North Korea: Kerry killed on this one. While Bush went to war against Saddam Hussein on the false belief that he might be developing a "weapons of mass destruction-related program," North Korea—another spoke on the "axis of evil"—started to develop real nuclear weapons. When Bush took office, 8,000 fuel rods were locked in a storage pond under continuous monitoring of international inspectors. As Kerry correctly noted, Colin Powell said publicly he'd continue on course—and President Bush publicly admonished him. Within months, the North Koreans kicked out the inspectors, unlocked and carted away the fuel rods, and reprocessed them into weapons-grade plutonium—in the course of which Bush did nothing. Kerry called for opening bilateral talks with North Korea to solve the problem.
President Bush said such talks would be a "big mistake." If we sat down one-on-one, he said, North Korea would walk out of the six-power talks, which also involve Japan, South Korea, Russia, and China.

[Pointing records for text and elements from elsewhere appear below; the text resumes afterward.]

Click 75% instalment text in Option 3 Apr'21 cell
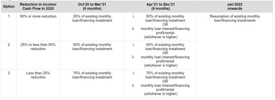Image resolution: width=275 pixels, height=100 pixels. pos(165,75)
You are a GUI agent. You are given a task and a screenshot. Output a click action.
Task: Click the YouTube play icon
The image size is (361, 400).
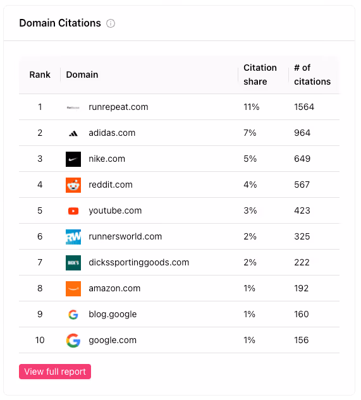(x=73, y=211)
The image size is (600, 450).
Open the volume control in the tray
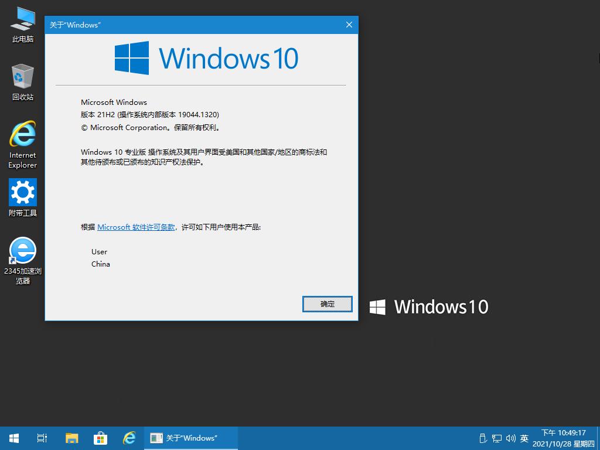coord(510,438)
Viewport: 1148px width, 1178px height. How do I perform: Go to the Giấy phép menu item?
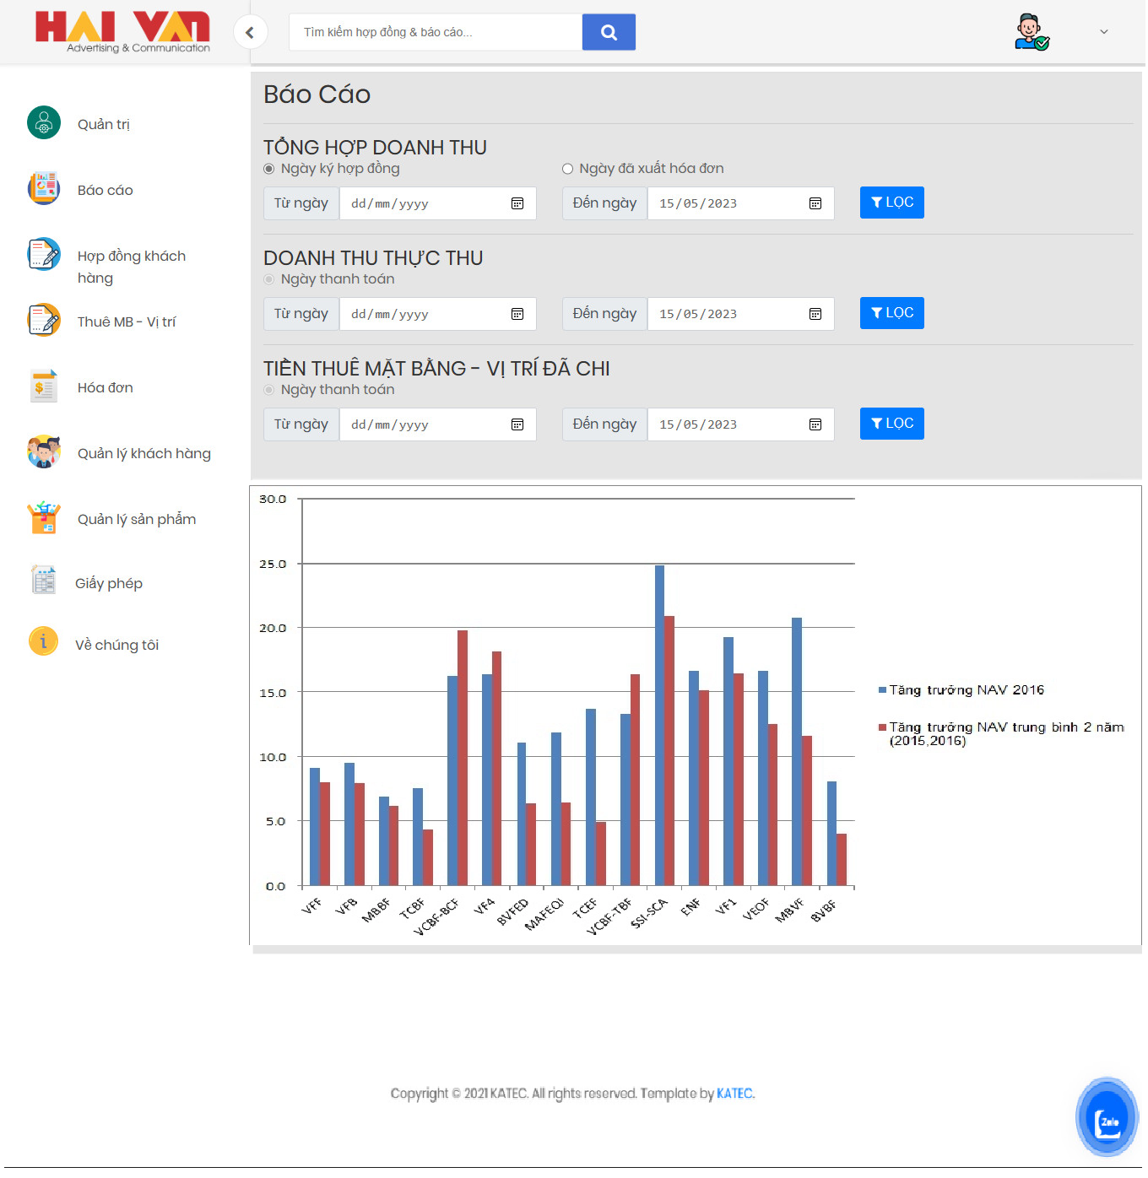pos(109,584)
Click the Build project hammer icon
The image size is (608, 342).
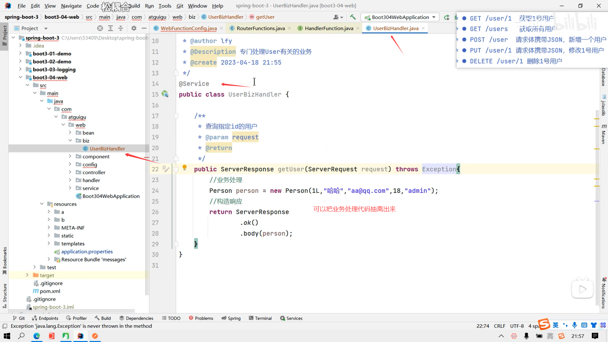pos(353,17)
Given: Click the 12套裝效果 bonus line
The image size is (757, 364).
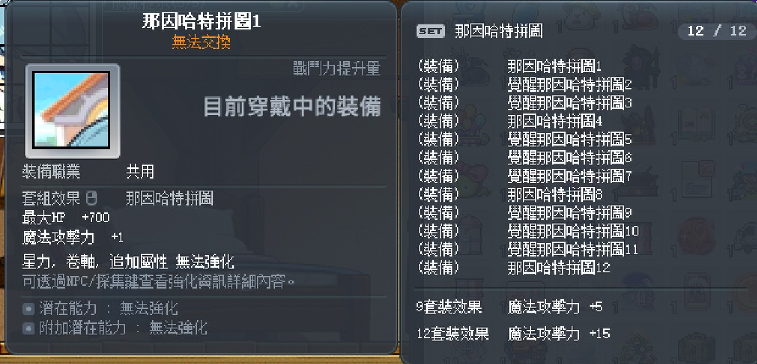Looking at the screenshot, I should click(x=513, y=334).
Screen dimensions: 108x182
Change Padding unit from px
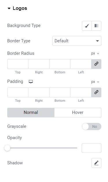tap(95, 82)
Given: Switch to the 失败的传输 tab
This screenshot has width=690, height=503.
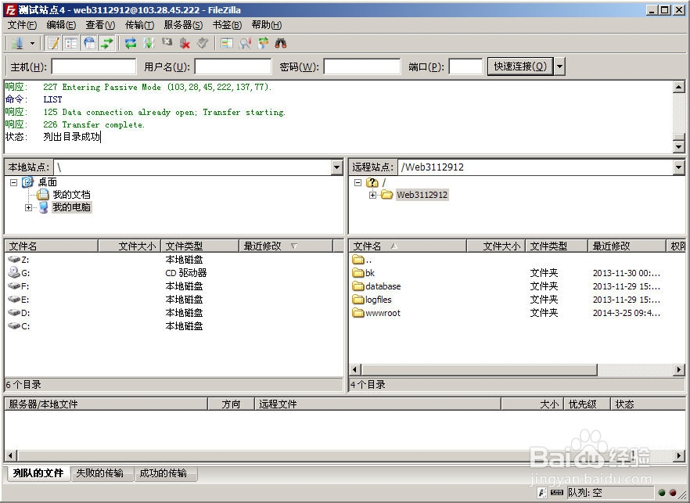Looking at the screenshot, I should pyautogui.click(x=101, y=473).
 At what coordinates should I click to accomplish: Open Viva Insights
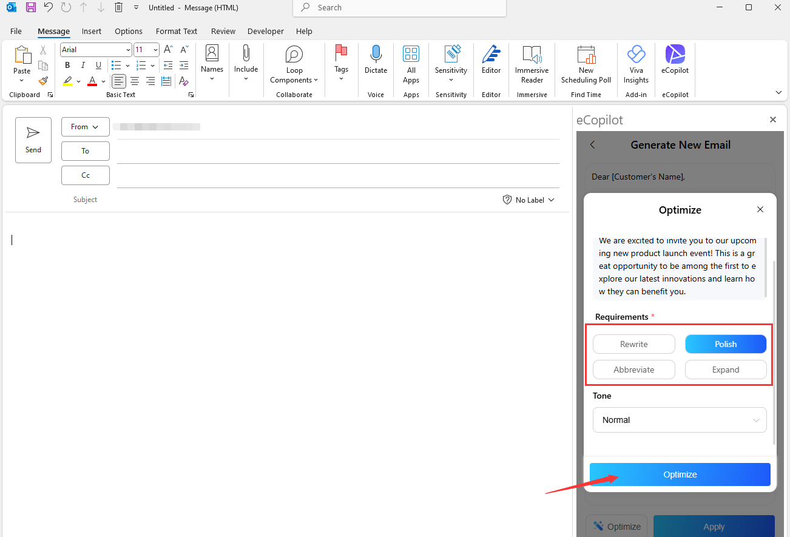[x=636, y=61]
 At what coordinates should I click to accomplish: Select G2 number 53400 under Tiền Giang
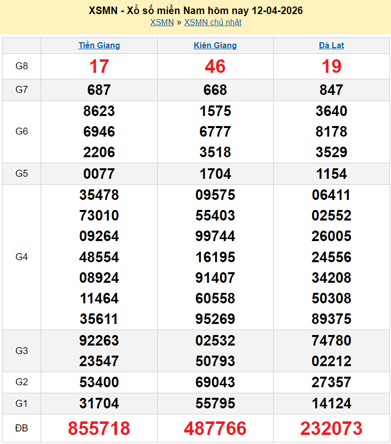pos(99,382)
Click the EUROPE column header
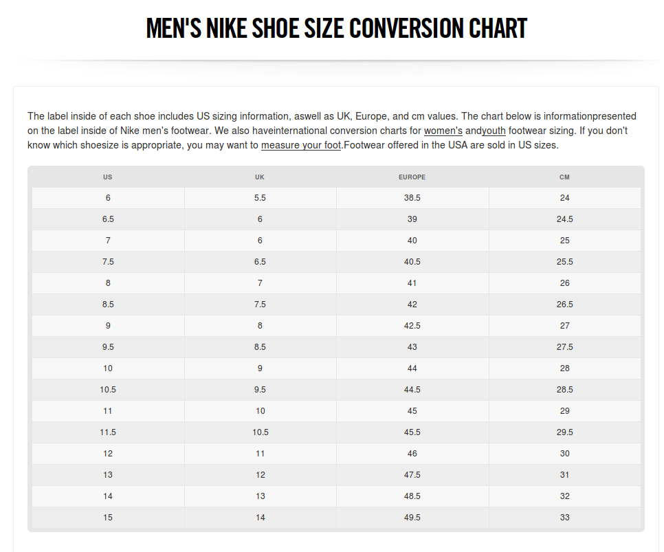664x552 pixels. [x=412, y=177]
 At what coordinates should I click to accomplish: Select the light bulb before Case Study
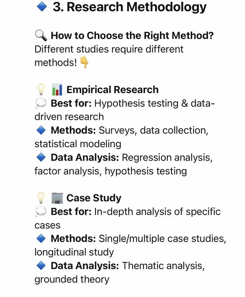pos(41,198)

Bilaterals will accomplish nothing. Kerry replied that just because Bush says they'll accomplish nothing doesn't mean they will.
Point for Kerry. But it would have been a more solid point had Kerry noted that all the other participants in those six-power talks want the United States to have bilateral talks with North Korea.
Update: The Agreed Framework began to fall apart during the Clinton administration in 1996. The conservative US Congress resisted the funding necessary to provide the promised light water reactors to the DPRK. With the LWRs not forthcoming the DPRK began acting out in various ways that resulted in an even more reduced response on our side to the Agreed Framework commitments. In 1997 the DPRK clandestinely acquired uranium enrichment technology from Pakistan. With Bush (hswib) in office they had nothing to lose by reprocessing the spent fuel they had accumulated from their 5 megaWatt graphic reactor into weapons-grade plutonium.